Affiliation:
1. Department of Oral Surgery of the Institute of Dentistry, I.M. Sechenov First Moscow State Medical University (Sechenov University), 119048 Moscow, Russia
2. Department of Prosthodontics, Geriatric Dentistry and Craniomandibular Disorders, Charité—Universitätsmedizin Berlin, Aßmannshauser Str. 4–6, 14197 Berlin, Germany
Abstract
The purpose of this study was to evaluate the vertical bone loss after using different techniques: sloped implants or standard implants with guided bone regeneration. Patients with tooth gap and horizontal bone deficiency were randomly allocated to the test group (implants with sloped platform—SLP) and control group (standard design implants with guided bone regeneration—GBR).

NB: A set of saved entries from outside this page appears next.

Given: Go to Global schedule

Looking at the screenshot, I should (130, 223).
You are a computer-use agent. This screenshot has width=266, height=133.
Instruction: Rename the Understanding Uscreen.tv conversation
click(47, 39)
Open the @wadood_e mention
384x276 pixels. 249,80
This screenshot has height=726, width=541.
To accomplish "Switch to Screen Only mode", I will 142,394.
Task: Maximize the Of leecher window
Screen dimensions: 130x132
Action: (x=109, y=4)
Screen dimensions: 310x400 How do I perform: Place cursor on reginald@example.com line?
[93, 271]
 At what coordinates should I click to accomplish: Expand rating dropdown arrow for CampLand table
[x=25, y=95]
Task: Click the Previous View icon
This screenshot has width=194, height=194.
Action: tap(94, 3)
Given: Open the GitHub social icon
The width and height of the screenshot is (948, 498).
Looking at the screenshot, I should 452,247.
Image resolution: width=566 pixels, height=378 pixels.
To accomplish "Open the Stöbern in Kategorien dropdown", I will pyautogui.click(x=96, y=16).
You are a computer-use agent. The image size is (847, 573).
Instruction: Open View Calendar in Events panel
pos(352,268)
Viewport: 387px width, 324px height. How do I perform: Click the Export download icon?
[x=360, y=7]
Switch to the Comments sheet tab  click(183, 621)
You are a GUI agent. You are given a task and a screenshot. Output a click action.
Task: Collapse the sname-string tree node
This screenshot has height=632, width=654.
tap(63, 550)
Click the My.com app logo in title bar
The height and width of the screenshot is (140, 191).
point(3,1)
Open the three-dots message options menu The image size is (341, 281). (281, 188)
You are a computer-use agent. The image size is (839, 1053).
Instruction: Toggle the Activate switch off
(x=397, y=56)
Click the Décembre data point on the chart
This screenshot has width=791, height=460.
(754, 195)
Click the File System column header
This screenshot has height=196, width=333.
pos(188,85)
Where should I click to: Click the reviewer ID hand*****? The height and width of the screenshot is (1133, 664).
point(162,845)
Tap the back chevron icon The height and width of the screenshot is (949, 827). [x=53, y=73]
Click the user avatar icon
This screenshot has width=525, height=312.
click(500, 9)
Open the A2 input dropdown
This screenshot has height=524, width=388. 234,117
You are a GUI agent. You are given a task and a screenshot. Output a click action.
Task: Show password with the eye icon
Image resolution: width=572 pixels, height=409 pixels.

The primary outcome was bone loss (6 months after finishing the prosthetic treatment). Secondary outcomes included the following: patient-reported outcome measures (PROMs), post-operative edema, keratinized mucosa width, and pink aesthetic score (PES). The average bone loss at 6 months was 0.23 ± 0.15 mm and 1.03 ± 0.37 mm in the SLP and GBR groups, respectively. The SLP group was characterized by lower pain intensity the first 7 days (p < 0.001), lower post-operative edema (p < 0.001), lower consumption of NSAIDs on days 1, 3, 5, and 7 (p = 0.002, <0.001, <0.001, and 0.008), and lower total OHIP-14 (p = 0.047) on day 7. The keratinized mucosa width was 3.7 (3.4–4.0) mm and 2 (1.4–2.0) mm in the SLP and GBR groups, respectively. The preservation of the mesial, distal papillae, and the level of soft tissue correspondence were significantly higher in the SLP group (p = 0.003, 0.038, <0.001). In the SLP group, more natural color and better texture of soft tissues were found (p = 0.048, p = 0.041). The use of implants with a sloped platform resulted in superior outcomes compared to the standard-design implants with GBR.